K. M. Ehrenfeldt

Voices of Nature

Storyteller image


The Storyteller

26-1/2" x 7-1/2" x 7-1/2"

Madrone, gold leaf, acrylics, bone, copper, bronze.

The Storyteller has been privately collected.

Hide Artist's Comments

Statement for The Storyteller

The Storyteller is the foundation of the Voices of Nature body of work, and has been shown, receiving Best of Show for the Of This Earth juried exhibit in Sebastopol, California in 1995. Having not shown in a few years, it was sent by me into the world of art to explore and report back, and an excellent report it was to be paid without having to sell the work. It’s a fond piece and has a story of its own.

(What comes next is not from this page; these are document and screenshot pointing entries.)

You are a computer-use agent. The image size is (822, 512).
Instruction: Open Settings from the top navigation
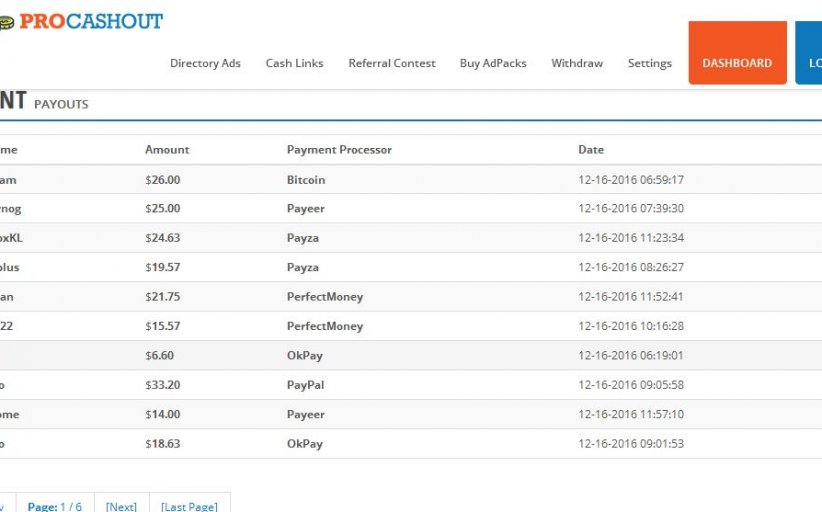coord(649,63)
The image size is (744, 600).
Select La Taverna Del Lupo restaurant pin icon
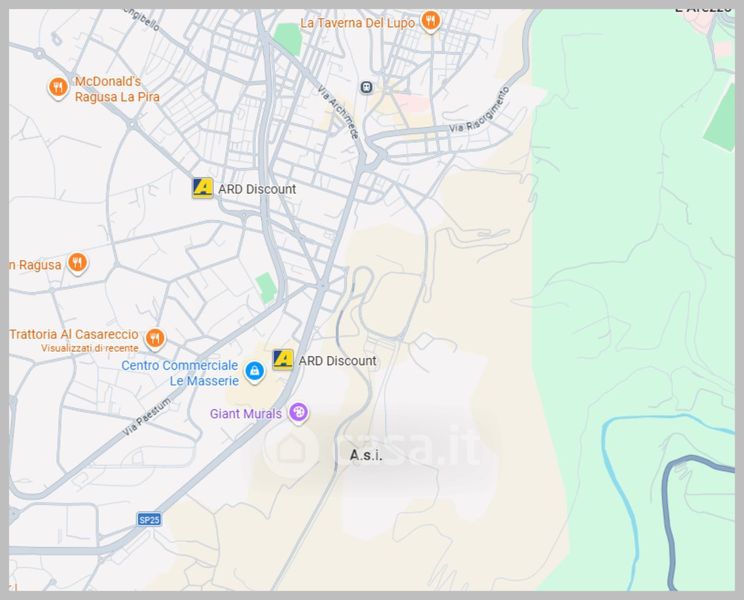tap(430, 21)
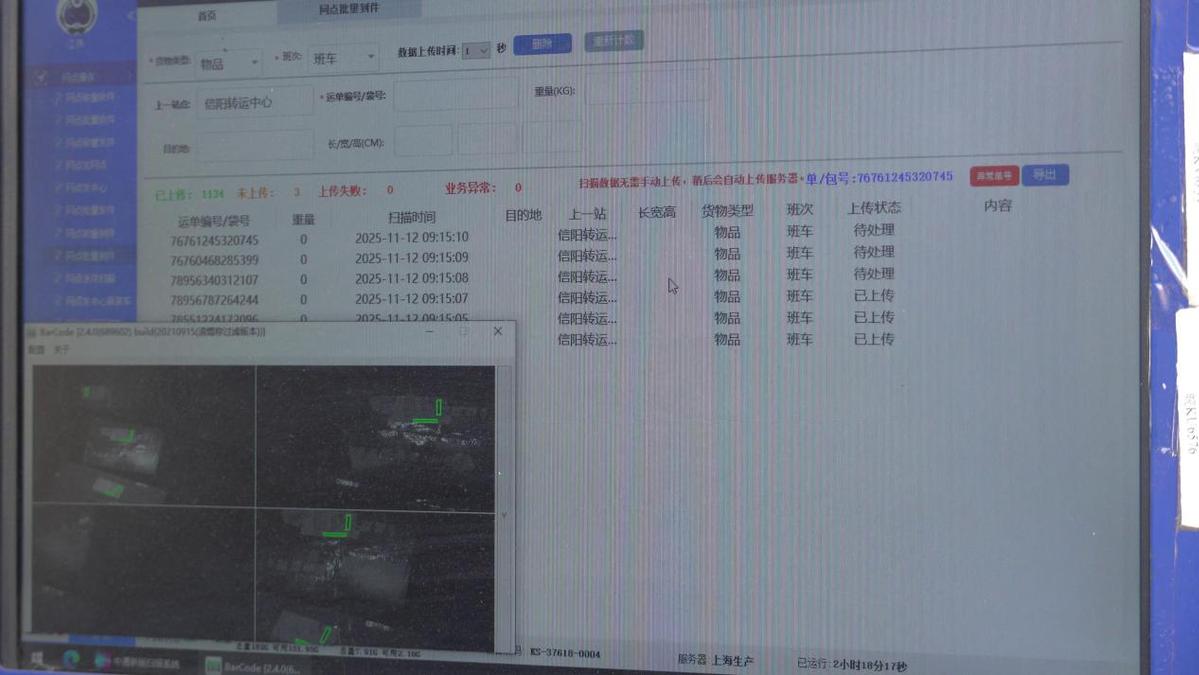
Task: Focus the 重量(KG) input field
Action: [646, 90]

While I was working on my MFA exhibit, a small temporary construct from a previous installation piece was asking for attention. It had the skull of a tern mounted on a ghostly armature draped with ragged silk, as a spectrum of nature despoiled, haunting the self-absorbed consumer. That installation addressed the state of environment wrought by humankind, who so loves all of what nature provides that it consumes relentlessly without regard or wisdom. The simple construct continued to haunt me, as if asking for a more realized existence.

In a sudden flash of insight while painting another piece, The Storyteller entered my mind. As if wielded by an unseen hand, the talking stick as scepter of the land and sky uttered its name, and revealed its form. How happier can an artist be than to see the image fully, in all its detail, complete with title! Yet within a moment I began to choke at the realization that if this stick declared “I am the Storyteller,” it could only mean that I must learn the art of storytelling and perform something. This may have been a part of my true nature surfacing, but it was not a comfort, for I much preferred the safety of studio work over live performance. One thing led to the next, and with internal screams of terror I plummeted over the edge into a new artistic expression. But that’s another story.

After knowing the image’s form, I went for a hike in the local Santa Cruz Mountains, a rugged terrain of coastal redwood and madrone forest. One moment I am thinking of the piece, the next my eyes are pulled to the path ahead, where the exact stick I needed for the piece lay. As soon as the stick was seen, the sharp jutting edge of a broken gallon jar caught my attention. I knew this was the exchange, haul out this trash and danger from this place, in return for this perfect stick. A good trade, the stick didn’t even need cutting, for it was the perfect shape and size.

To create The Storyteller, the madrone was carefully sanded to get to the milky white surface beneath the sensual burgundy skin. With the torso of the anthropomorphic bird revealed, bronze wing and tail forms were created; and with the gold-leafed tern skull, attached to complete The Storyteller’s body. Upon close view, symbols emerge on the creamy skin, spiraling up from the base around an Amazonian breast, shoulder and neck. Seared into its flesh, the archetypal designs speak through all time, of nature and man, of voice and vision.